Dataset records —
-.-.-

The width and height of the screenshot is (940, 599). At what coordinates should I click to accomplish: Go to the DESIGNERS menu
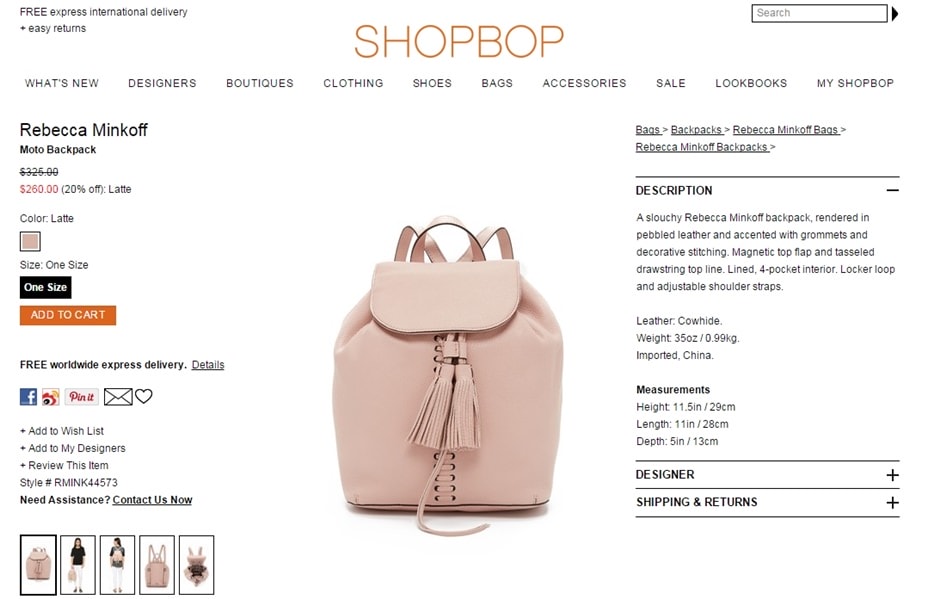pos(162,83)
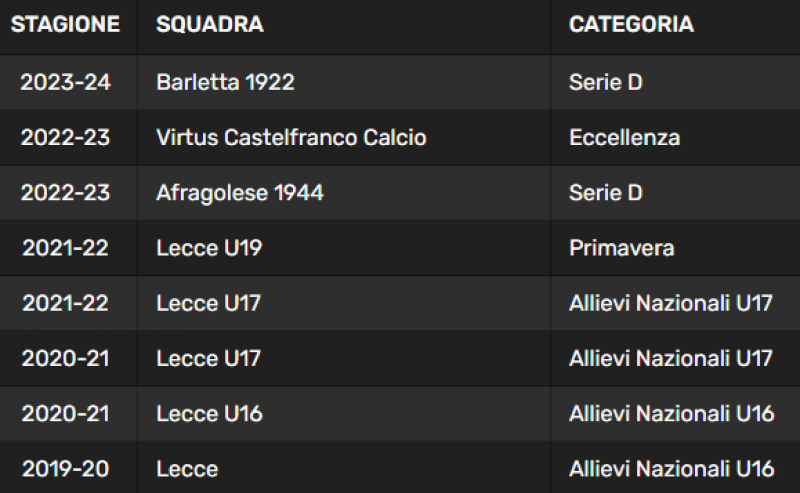Click the Eccellenza category cell
800x493 pixels.
pyautogui.click(x=624, y=137)
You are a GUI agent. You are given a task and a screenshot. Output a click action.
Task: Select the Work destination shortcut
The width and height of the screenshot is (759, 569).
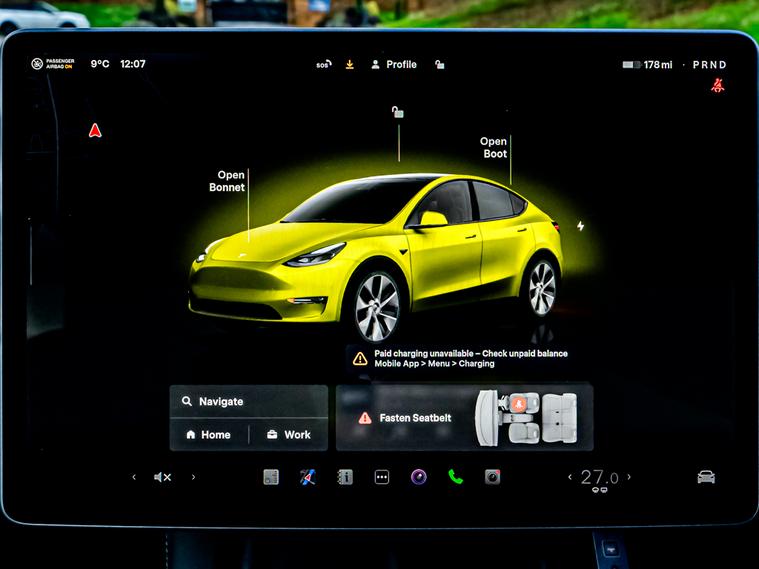288,435
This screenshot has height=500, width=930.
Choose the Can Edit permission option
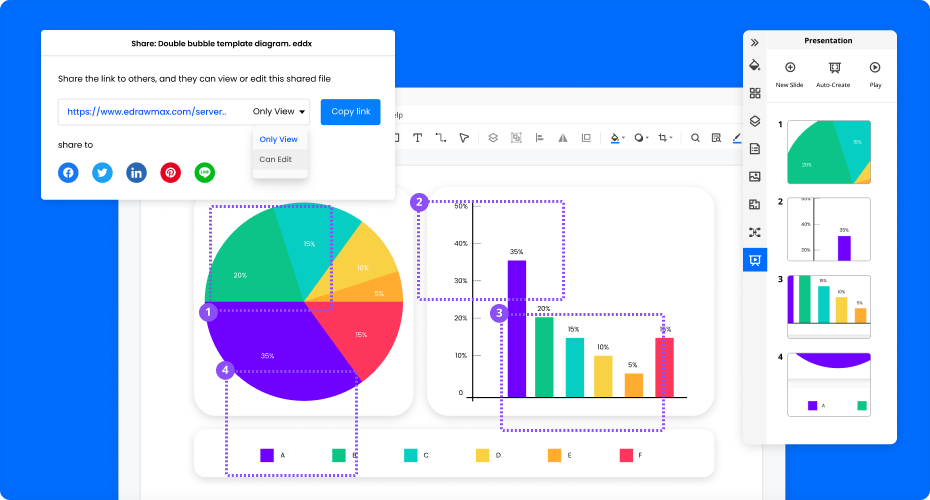276,159
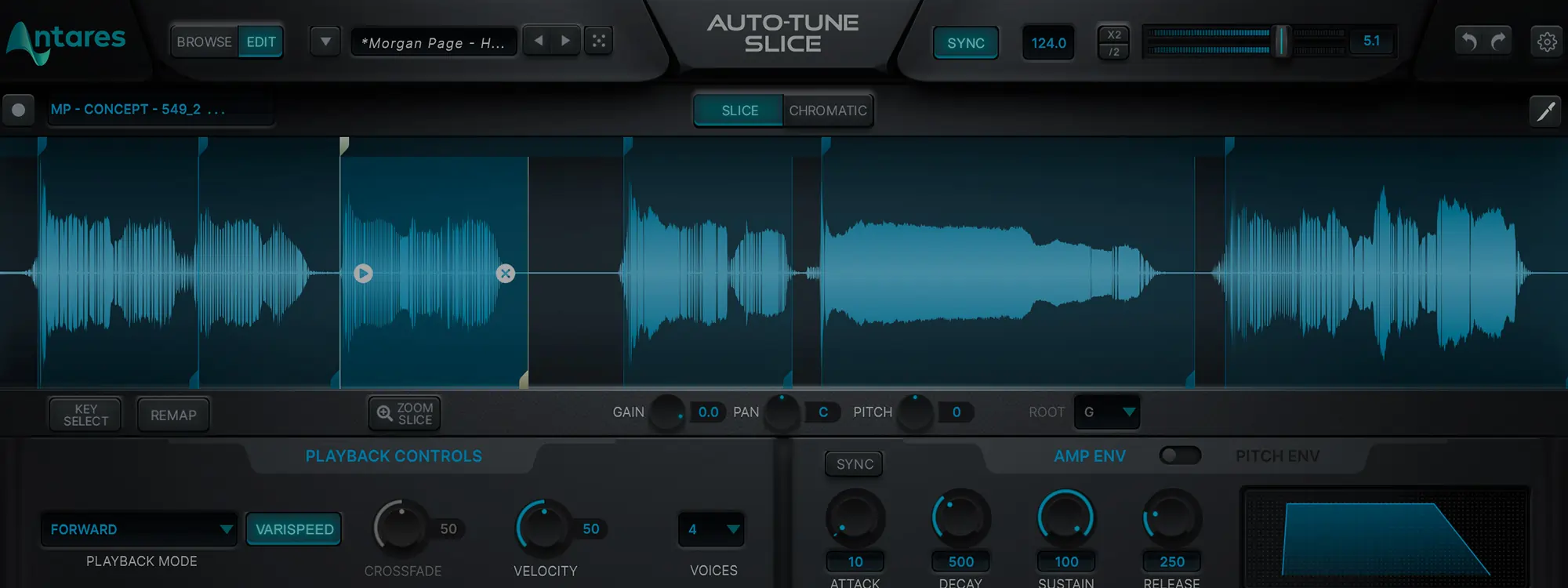Go to the next preset arrow

pyautogui.click(x=565, y=41)
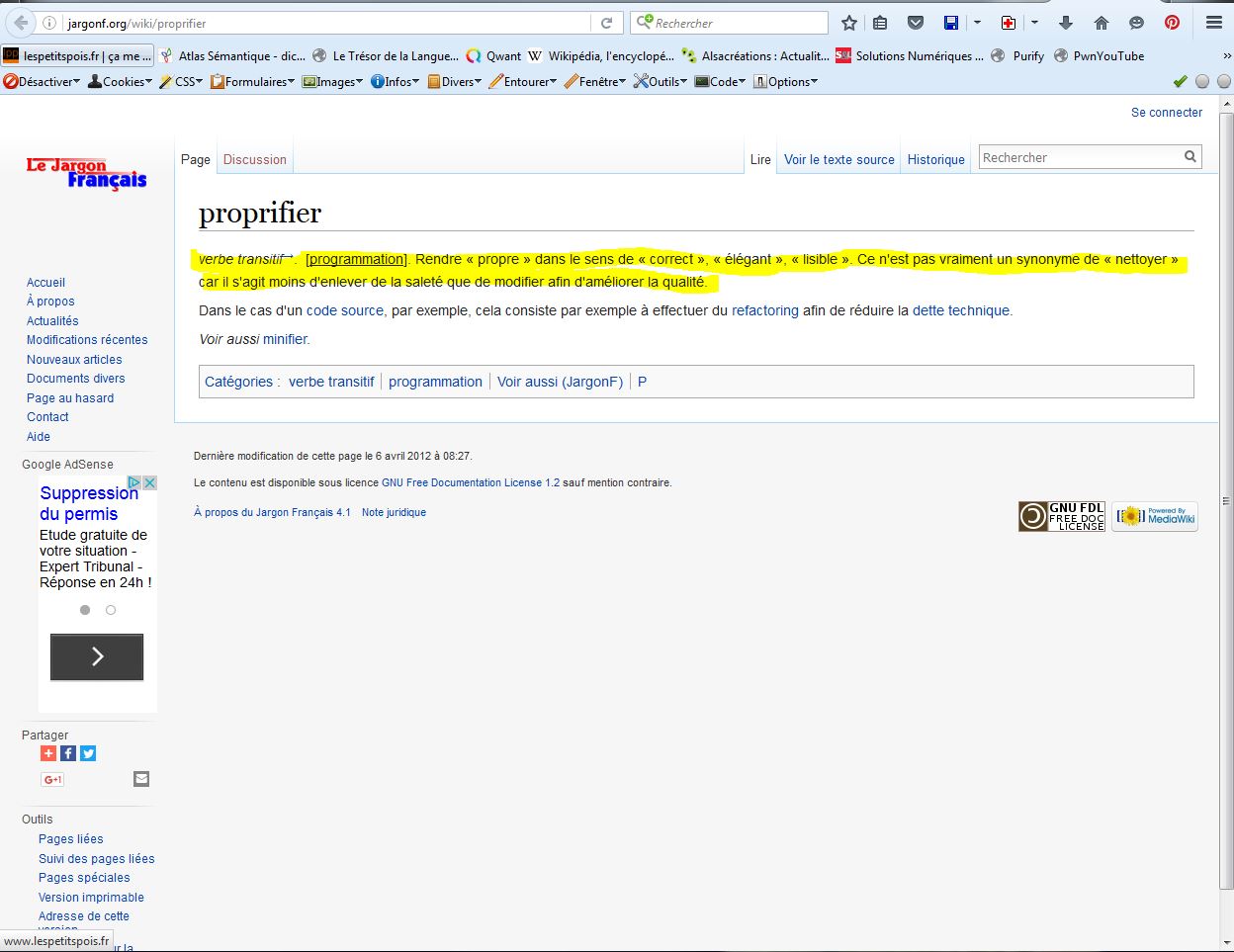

-.-.-

Instructions for the task — Nothing but the lines from the one containing "This screenshot has height=500, width=930." through the end of the listing should be printed, each exactly as it appears and without pictures.

Solution to this problem —
This screenshot has height=500, width=930.
Choose the Can Edit permission option
276,159
Go to the next preset arrow

pyautogui.click(x=565, y=41)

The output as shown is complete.